◆ **What this task involves**
Read the data, and whenever a line holds the word "label", report that line.

(Saved entries)

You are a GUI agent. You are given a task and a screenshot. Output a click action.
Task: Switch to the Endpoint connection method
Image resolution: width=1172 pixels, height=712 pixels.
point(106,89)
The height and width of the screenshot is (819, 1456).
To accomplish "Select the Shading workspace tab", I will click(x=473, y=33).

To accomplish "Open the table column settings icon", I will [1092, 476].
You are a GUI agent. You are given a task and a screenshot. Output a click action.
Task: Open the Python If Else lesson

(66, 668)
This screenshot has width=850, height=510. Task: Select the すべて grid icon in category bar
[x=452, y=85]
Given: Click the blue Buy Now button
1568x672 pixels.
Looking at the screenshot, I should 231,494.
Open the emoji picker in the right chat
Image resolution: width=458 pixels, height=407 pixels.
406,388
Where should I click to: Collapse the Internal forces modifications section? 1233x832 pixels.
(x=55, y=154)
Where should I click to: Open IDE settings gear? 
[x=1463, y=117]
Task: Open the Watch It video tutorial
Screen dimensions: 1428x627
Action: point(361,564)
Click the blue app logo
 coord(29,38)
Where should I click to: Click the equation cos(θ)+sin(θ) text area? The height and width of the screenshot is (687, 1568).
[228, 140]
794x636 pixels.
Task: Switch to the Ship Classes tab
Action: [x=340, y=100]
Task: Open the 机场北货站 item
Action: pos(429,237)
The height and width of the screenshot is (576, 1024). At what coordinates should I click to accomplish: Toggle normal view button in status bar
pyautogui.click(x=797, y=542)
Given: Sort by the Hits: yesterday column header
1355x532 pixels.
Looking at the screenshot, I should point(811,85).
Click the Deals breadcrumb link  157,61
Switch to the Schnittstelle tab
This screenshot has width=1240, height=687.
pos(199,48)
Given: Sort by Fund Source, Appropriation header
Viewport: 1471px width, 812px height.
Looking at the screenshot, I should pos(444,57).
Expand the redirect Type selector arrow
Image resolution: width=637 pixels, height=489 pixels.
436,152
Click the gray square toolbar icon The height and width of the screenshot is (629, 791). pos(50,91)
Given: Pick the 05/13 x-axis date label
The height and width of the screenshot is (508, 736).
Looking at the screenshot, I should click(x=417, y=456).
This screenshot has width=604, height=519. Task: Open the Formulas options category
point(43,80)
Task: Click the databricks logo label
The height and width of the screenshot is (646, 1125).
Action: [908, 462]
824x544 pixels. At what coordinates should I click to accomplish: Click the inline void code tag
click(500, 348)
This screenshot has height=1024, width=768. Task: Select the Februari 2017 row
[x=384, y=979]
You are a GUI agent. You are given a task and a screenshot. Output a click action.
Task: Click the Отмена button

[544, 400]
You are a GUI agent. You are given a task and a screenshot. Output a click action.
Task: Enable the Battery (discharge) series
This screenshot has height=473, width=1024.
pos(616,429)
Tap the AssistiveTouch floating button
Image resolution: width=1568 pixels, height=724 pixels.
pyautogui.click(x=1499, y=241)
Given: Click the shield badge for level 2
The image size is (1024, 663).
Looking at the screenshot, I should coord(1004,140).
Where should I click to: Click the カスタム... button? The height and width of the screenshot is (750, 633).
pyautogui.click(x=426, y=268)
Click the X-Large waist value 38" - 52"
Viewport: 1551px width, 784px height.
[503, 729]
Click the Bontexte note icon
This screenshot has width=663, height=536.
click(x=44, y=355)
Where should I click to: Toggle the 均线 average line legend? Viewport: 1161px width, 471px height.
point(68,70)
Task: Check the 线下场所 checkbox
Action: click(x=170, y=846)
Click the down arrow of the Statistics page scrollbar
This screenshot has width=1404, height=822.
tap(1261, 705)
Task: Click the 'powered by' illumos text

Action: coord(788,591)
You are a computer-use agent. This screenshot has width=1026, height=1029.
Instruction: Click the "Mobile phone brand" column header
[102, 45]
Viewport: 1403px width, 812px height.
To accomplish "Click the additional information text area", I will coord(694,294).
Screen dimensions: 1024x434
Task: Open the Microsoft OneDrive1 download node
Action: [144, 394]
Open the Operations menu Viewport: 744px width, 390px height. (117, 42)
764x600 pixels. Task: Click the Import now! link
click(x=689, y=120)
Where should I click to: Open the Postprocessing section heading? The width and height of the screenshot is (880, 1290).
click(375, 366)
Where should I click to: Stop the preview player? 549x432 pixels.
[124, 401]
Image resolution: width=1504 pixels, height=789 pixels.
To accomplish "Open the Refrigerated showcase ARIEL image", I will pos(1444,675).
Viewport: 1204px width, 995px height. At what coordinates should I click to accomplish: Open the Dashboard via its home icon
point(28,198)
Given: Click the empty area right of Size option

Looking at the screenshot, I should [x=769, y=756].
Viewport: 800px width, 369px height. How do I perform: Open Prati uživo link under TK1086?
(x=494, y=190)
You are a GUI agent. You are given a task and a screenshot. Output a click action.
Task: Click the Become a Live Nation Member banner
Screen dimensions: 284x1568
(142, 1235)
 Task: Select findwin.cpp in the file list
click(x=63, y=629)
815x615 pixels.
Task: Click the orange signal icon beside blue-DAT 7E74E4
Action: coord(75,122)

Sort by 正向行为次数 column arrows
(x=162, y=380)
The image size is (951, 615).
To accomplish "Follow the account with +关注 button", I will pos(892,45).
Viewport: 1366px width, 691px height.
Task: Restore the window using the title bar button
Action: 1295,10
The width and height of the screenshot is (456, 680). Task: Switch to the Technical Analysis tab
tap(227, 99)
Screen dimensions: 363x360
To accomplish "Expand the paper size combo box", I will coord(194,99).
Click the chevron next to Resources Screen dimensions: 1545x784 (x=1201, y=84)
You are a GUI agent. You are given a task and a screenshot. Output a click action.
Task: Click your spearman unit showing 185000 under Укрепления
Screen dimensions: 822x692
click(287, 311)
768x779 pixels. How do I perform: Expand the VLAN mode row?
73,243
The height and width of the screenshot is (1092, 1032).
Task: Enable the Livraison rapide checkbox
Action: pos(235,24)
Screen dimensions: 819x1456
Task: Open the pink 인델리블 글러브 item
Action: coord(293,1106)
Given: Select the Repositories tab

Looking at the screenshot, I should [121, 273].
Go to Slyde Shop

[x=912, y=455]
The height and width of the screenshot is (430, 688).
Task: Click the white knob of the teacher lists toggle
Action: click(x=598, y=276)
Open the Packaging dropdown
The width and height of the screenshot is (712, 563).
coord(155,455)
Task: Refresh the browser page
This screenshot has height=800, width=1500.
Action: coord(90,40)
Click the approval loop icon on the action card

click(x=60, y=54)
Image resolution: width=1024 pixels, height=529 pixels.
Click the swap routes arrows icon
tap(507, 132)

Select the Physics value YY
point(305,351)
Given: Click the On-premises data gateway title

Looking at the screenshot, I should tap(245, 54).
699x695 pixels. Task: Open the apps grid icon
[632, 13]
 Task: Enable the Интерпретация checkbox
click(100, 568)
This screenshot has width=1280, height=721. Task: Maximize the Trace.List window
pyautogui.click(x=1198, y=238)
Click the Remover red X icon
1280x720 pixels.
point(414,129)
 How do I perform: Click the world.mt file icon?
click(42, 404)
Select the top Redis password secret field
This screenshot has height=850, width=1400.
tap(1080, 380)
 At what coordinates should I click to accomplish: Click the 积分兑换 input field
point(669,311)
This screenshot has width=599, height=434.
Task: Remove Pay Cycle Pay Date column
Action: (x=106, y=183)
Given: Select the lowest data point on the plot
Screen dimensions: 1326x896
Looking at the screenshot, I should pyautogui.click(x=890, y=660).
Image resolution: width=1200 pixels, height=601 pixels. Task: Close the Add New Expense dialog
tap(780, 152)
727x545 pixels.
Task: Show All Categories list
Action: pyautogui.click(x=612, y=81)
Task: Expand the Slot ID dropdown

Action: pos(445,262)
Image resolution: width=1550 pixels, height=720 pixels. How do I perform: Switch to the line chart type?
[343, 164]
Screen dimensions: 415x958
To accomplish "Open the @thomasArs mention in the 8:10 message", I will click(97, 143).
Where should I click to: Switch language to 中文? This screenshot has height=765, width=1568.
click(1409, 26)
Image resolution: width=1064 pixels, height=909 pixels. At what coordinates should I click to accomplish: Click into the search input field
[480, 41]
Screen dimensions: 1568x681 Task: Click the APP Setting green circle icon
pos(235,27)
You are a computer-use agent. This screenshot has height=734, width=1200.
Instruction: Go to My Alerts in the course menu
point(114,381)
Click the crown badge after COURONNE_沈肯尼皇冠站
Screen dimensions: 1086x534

◆ **Answer to this exercise**
Given: Pick the 05/13 x-axis date label
Task: Click the databricks logo label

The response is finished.